*** Begin section ***

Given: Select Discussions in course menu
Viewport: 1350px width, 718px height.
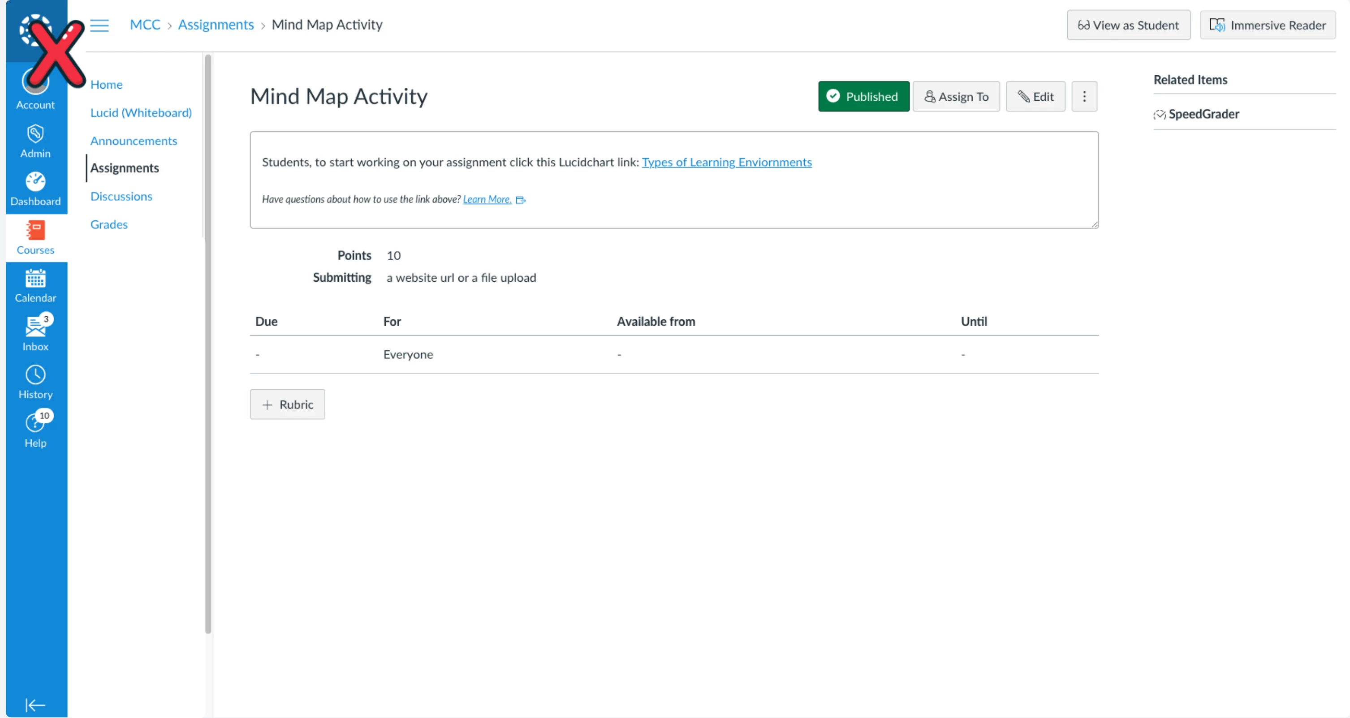Looking at the screenshot, I should (x=121, y=196).
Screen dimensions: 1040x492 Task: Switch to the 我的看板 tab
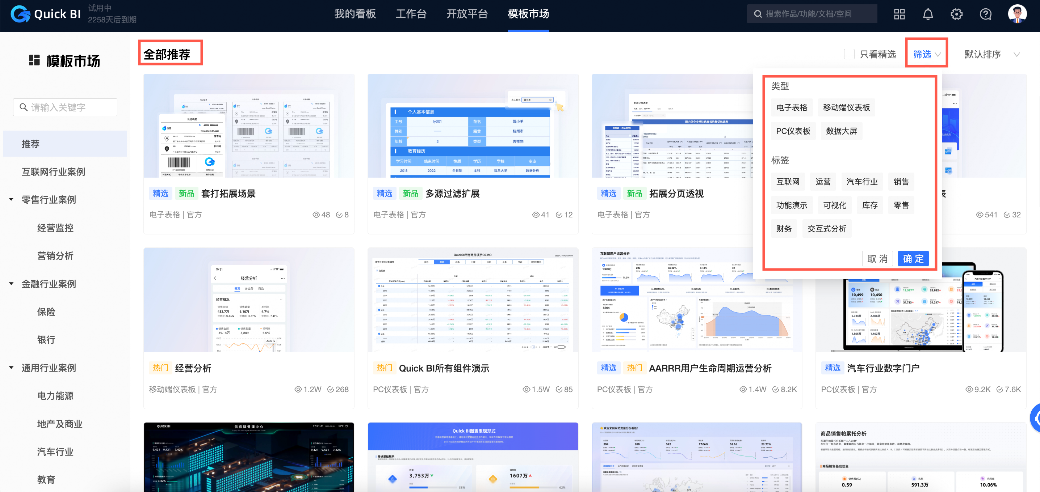[355, 14]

*** End section ***

TRY IT
The material above must be printed exactly, with its pictures left out.

ANSWER BELOW
Given: Select Discussions in course menu
Viewport: 1350px width, 718px height.
Looking at the screenshot, I should (x=121, y=196).
Screen dimensions: 1040x492 Task: Switch to the 我的看板 tab
[355, 14]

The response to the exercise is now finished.